** Activity **
Begin the copy at the line that contains "Select user latifa in the member list", end it at the last line of the entries below, keep every word exact, and include no pictures.

** Records to use **
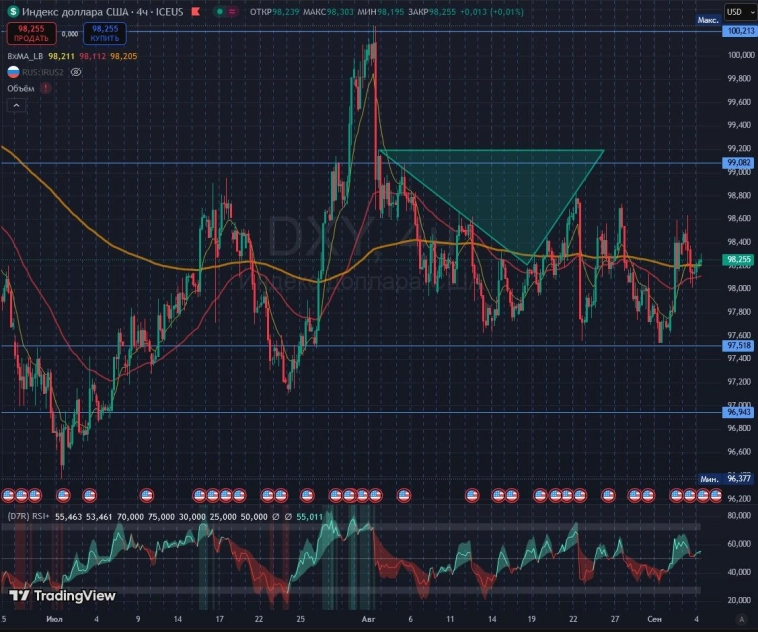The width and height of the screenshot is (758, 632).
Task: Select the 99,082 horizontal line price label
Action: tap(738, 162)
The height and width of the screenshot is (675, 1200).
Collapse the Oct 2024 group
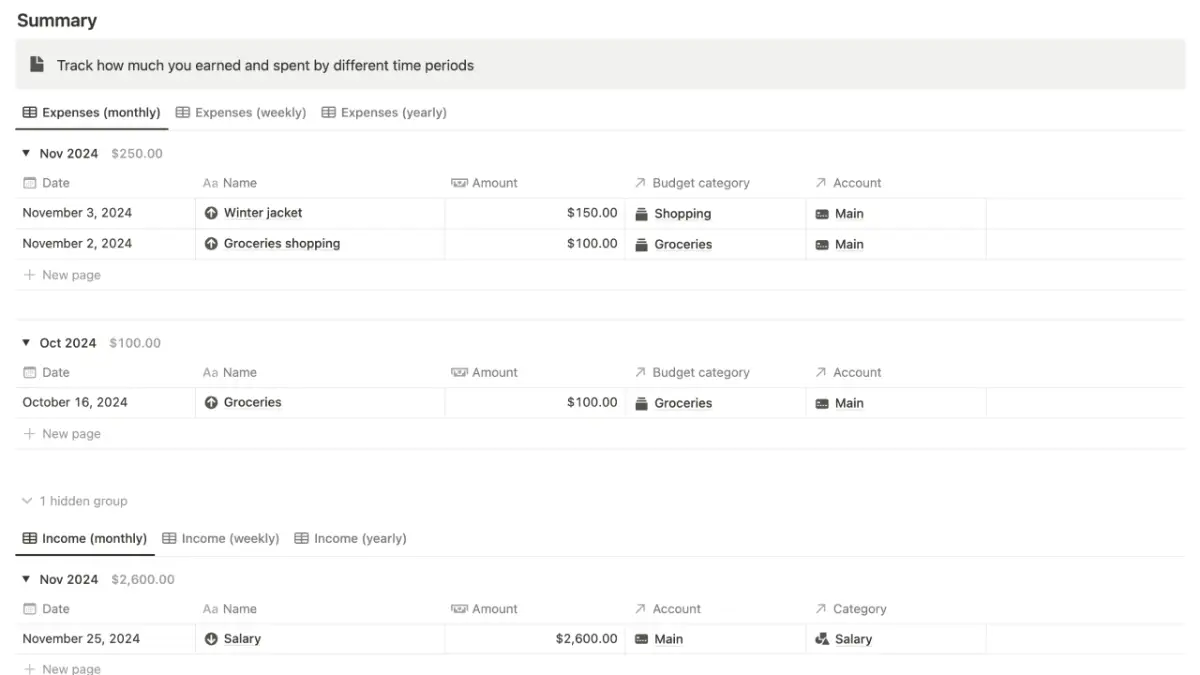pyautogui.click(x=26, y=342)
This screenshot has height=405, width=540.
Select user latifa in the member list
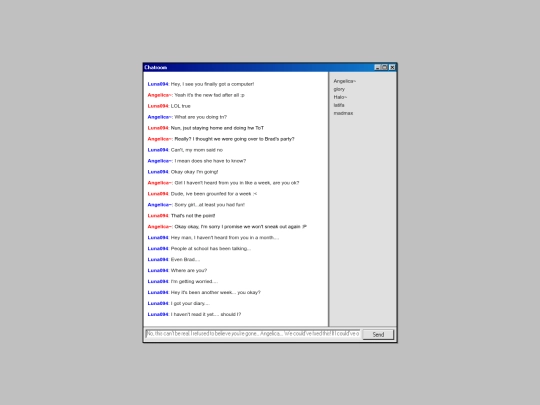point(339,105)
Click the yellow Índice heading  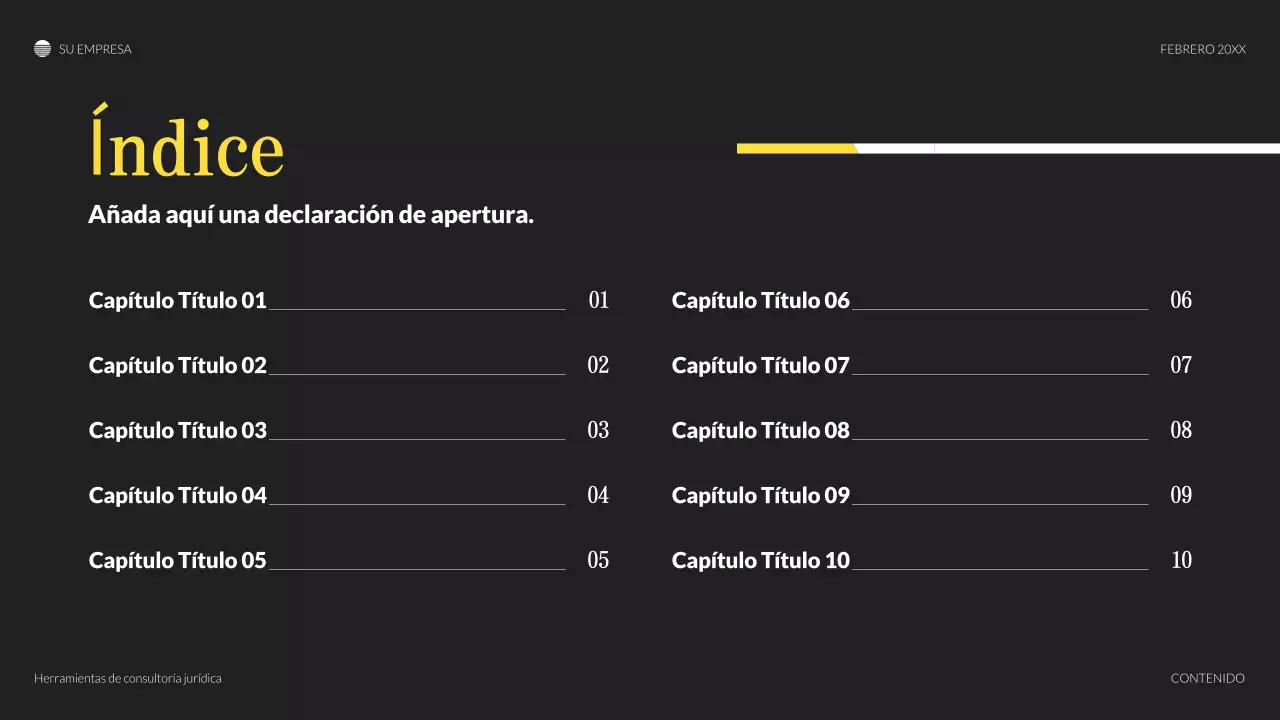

** Task result **
Select user latifa in the member list
point(339,105)
Click the yellow Índice heading  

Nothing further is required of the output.